_Alıntılanan metin_
#####
Recep Tayip Erdoğan’ın Ana muhalefet lideri Deniz Baykal’la görüştüğü,  yasağın kaldırılması için Anayasa değişikliğine onay vermesini istediği, Ahmet Necdet Sezer’in görev süresinin dolmasından sonra “cumhurbaşkanı” adayı olması durumunda destekleyeceklerini söylediği rivayet olunur.

 

CHP’nin desteği ile Anayasa’nın 14. Maddesi değiştirilir, YSK Siirt Seçimlerini iptal eder, 9 Mart 2003 tarihinde yinelen seçimde hukuka aykırı biçimde AKP adına aday gösterilen Tayip Erdoğan seçilir. Abdullah Gül istifa eder, 14 Mart 2003’te hükümeti Recep Tayyip Erdoğan kurar.

Ahmet Necdet Sezer’in görev süresi dolduğunda cumhurbaşkanlığı adayı için Deniz Baykal’ın adı söz konusu bile olmaz.

 

Recep Tayip Erdoğan, başbakan olduktan sonra düşündüklerini tek tek hayata geçirmeye başlar, ulus kavramı yerine ümmet kavramını öne çıkarır, laik demokratik cumhuriyete, kuruluşlarına ve kurucularına savaş açar. İş ve suç ortağı Fetullah Gülen’le birlikte yargıya, eğitime ve orduya ayar vermeye başlar.
#####
_Görev A_
Alıntılanan metinde "CHP’nin desteği ile" ifadesinden "Tayyip Erdoğan kurar." ifadesine kadar olan bölümü, hiçbir değişiklik yapmadan yazınız.

_Sağlanan veriler_
#####
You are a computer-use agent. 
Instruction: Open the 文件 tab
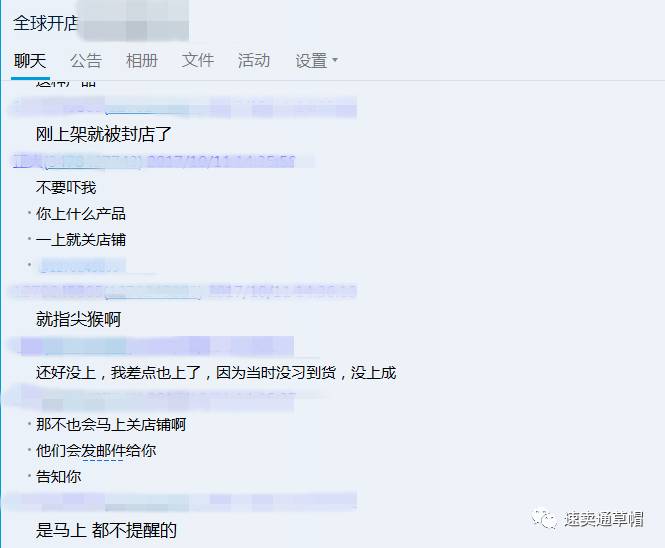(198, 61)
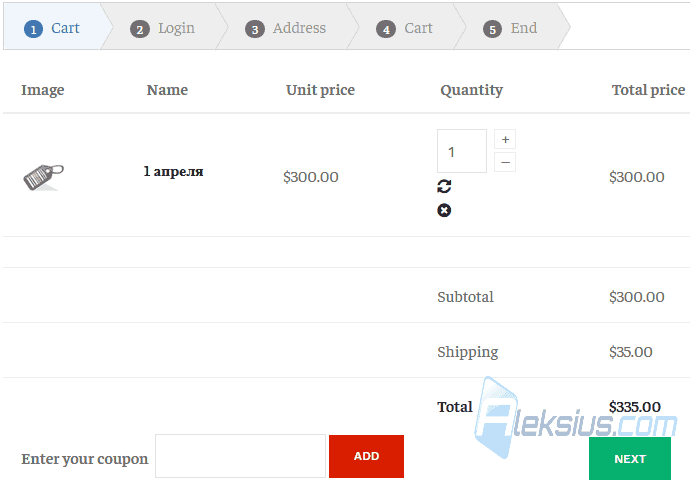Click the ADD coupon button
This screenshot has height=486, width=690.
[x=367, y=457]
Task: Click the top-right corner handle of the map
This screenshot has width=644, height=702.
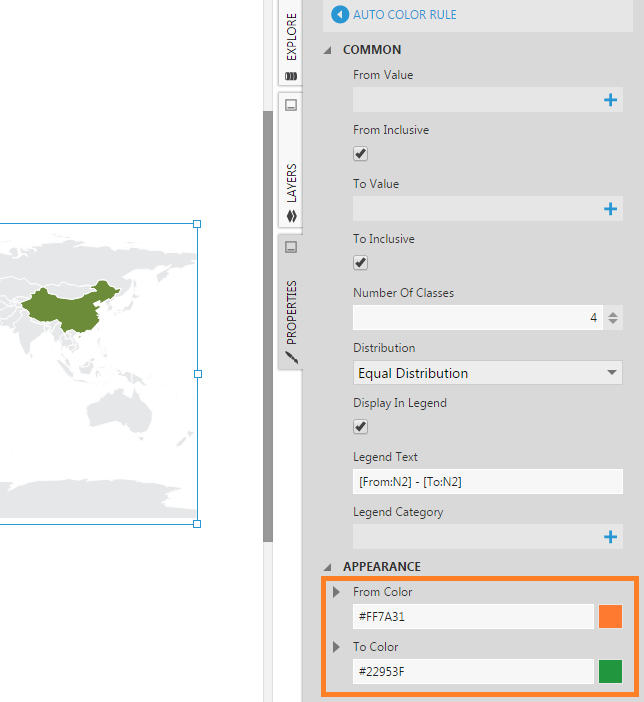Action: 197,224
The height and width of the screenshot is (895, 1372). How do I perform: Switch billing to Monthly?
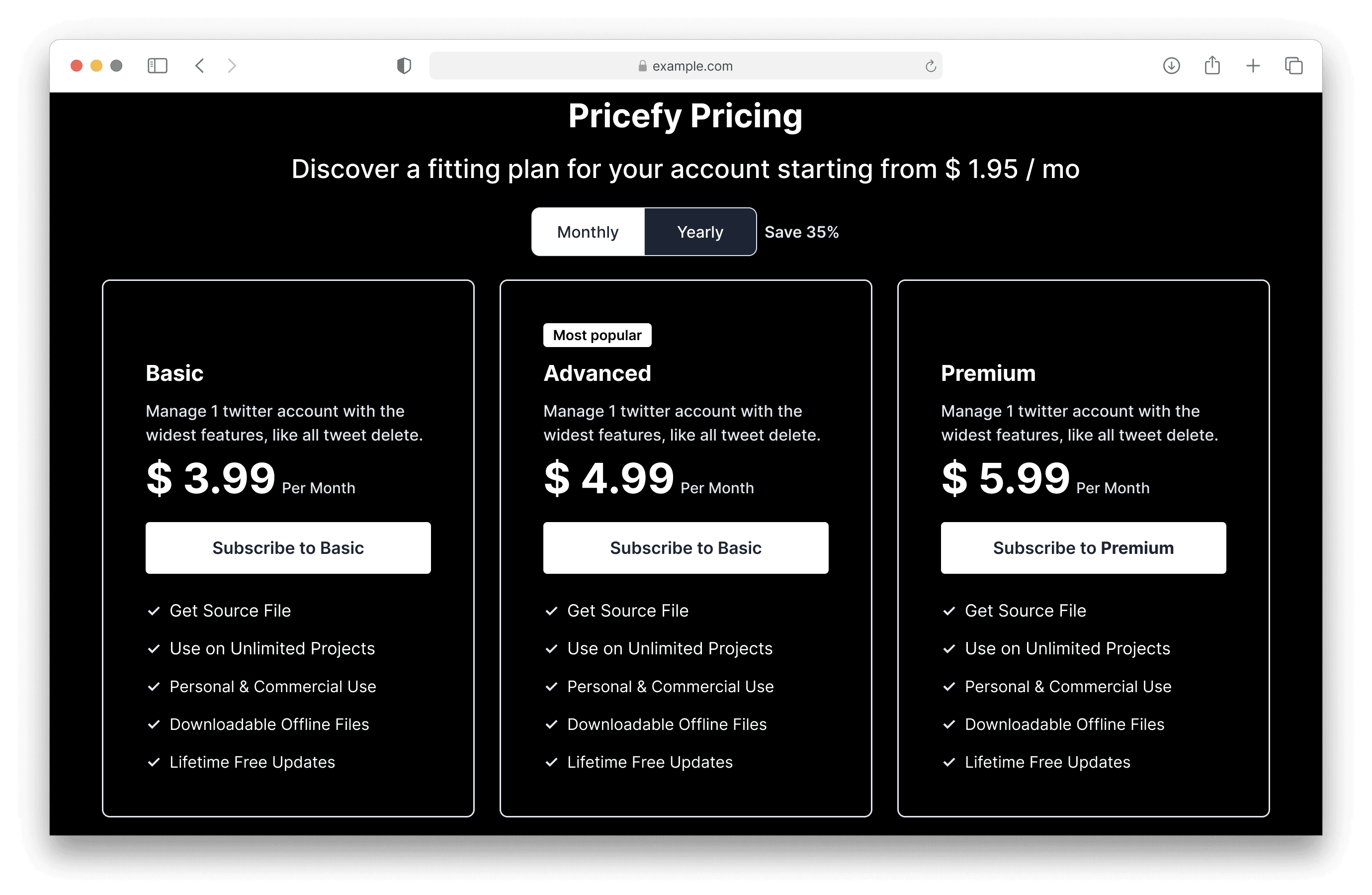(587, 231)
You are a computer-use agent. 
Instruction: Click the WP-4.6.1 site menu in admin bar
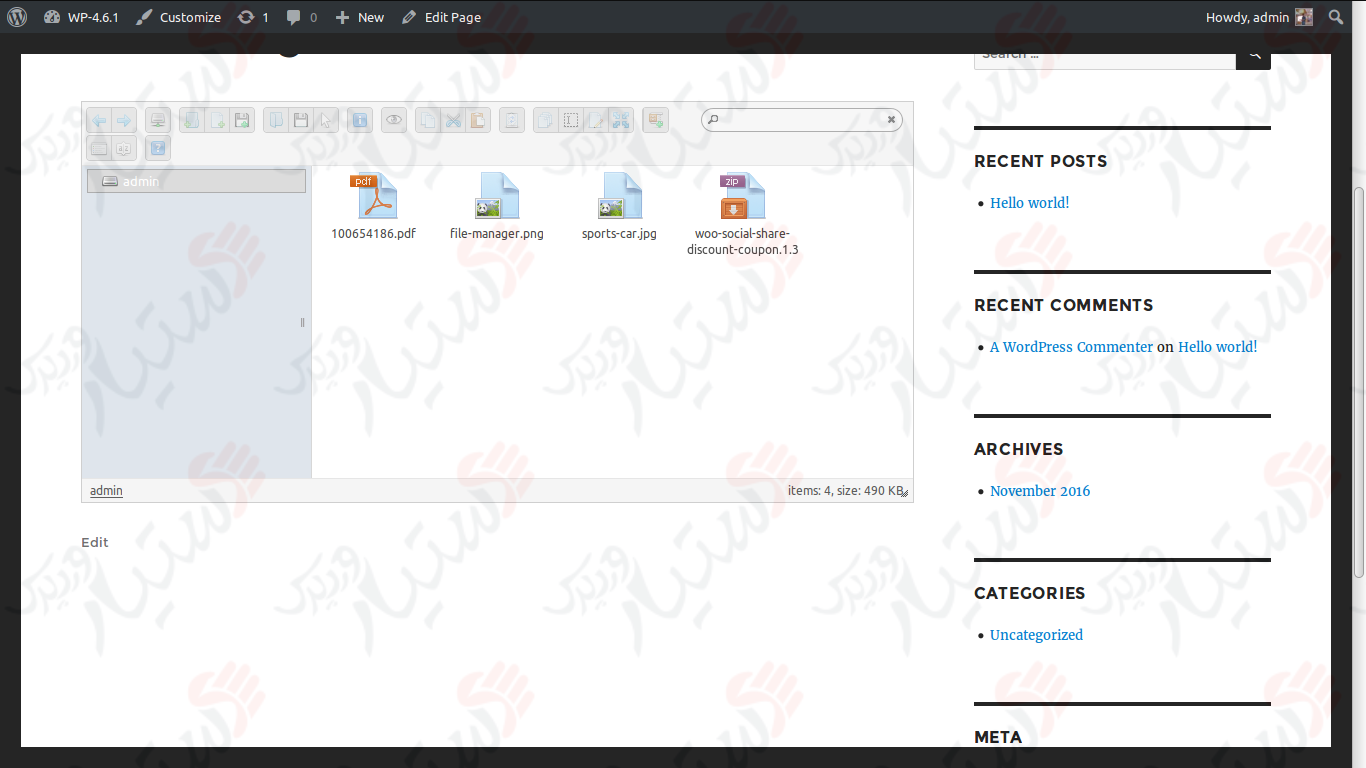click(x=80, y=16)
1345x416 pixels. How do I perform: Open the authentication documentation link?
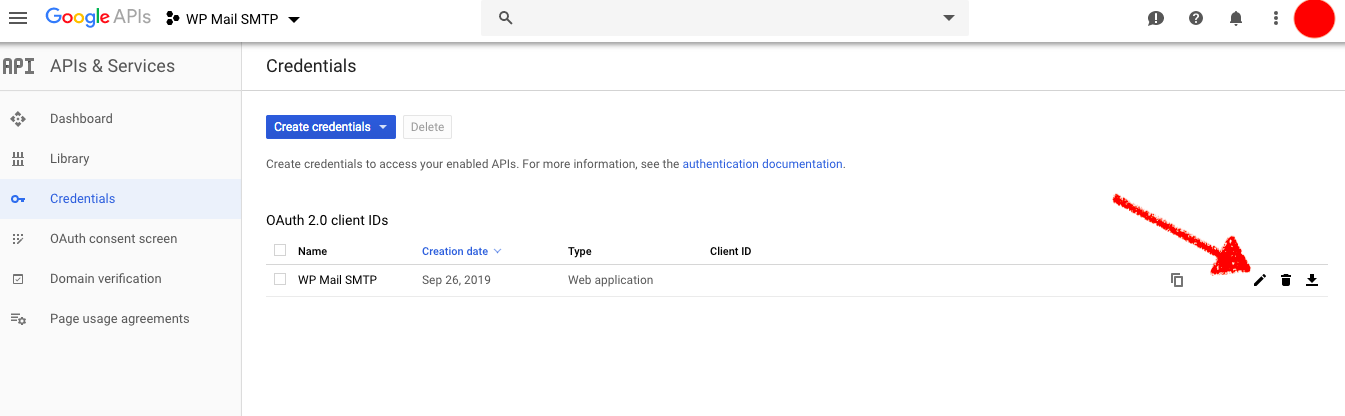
#####
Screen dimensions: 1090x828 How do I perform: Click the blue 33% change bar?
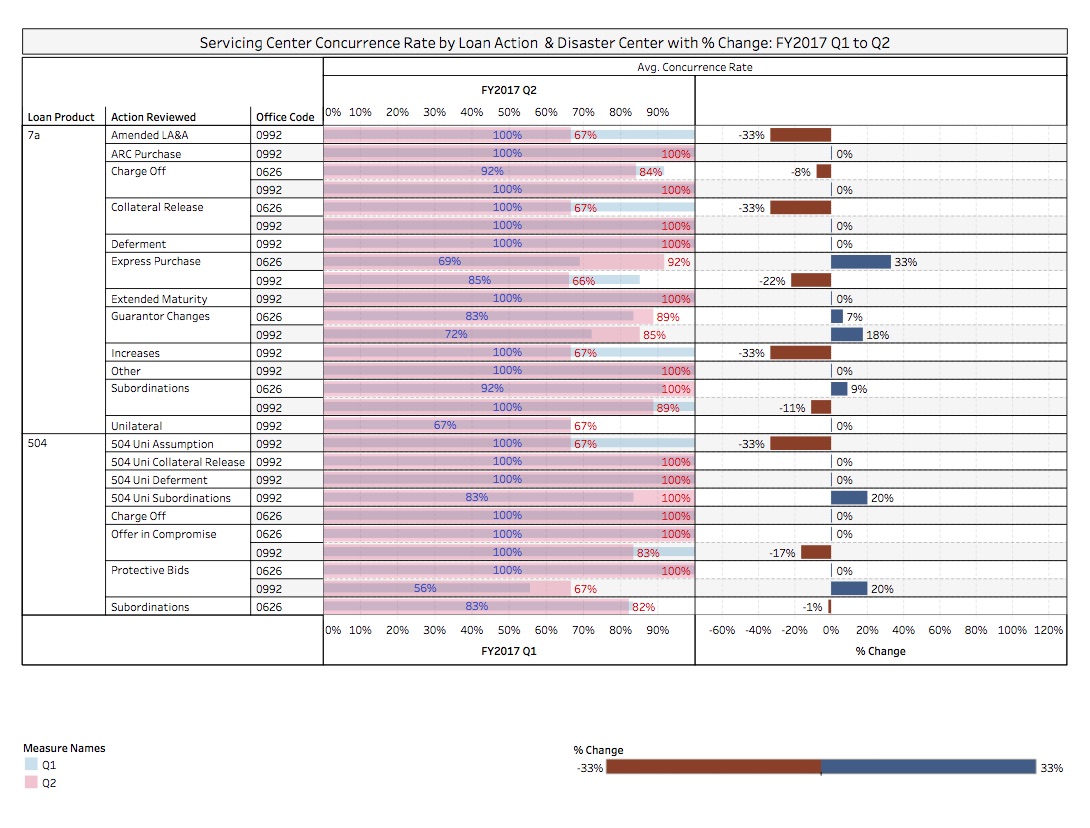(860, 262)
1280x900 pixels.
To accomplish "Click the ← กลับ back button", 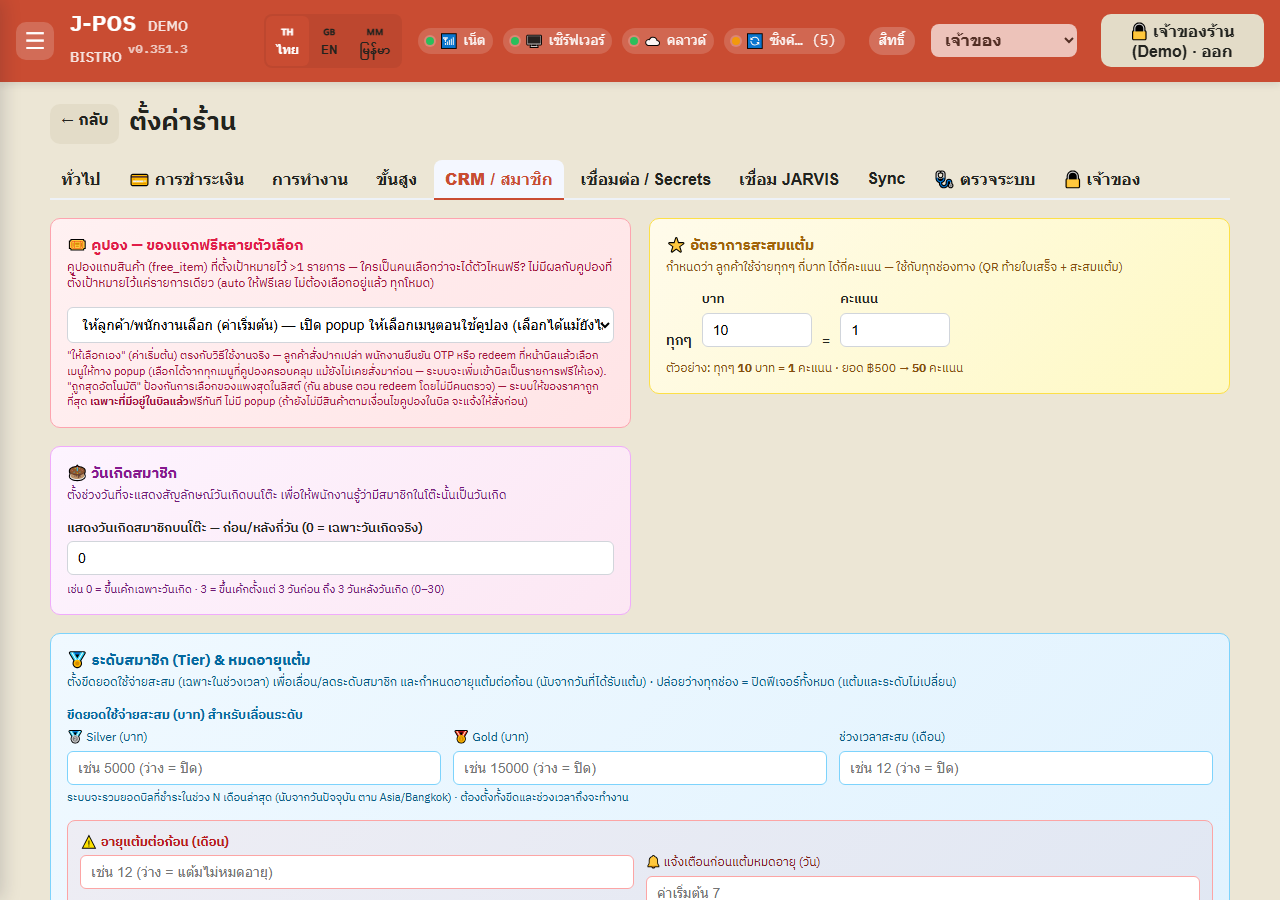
#####
_Görev B_
Sağlanan verilerdeki satırlardan, "Task: Click the" ifadesini içeren satırdan "1345x416 pixels. How" ifadesini içeren satıra kadar olanları (iki uç dâhil) boş satırları atlayarak numaralı bir listeye dönüştürünüz. Yanıtta resimlere yer vermeyiniz.

_Beklenen çıktı A_
CHP’nin desteği ile Anayasa’nın 14. Maddesi değiştirilir, YSK Siirt Seçimlerini iptal eder, 9 Mart 2003 tarihinde yinelen seçimde hukuka aykırı biçimde AKP adına aday gösterilen Tayip Erdoğan seçilir. Abdullah Gül istifa eder, 14 Mart 2003’te hükümeti Recep Tayyip Erdoğan kurar.

_Beklenen çıktı B_
1. Task: Click the top-right corner handle of the map
2. This screenshot has width=644, height=702.
3. Action: 197,224
4. The height and width of the screenshot is (895, 1372). How do I perform: Switch billing to Monthly?
5. (587, 231)
6. You are a computer-use agent. 
7. Instruction: Click the WP-4.6.1 site menu in admin bar
8. click(x=80, y=16)
9. 1345x416 pixels. How do I perform: Open the authentication documentation link?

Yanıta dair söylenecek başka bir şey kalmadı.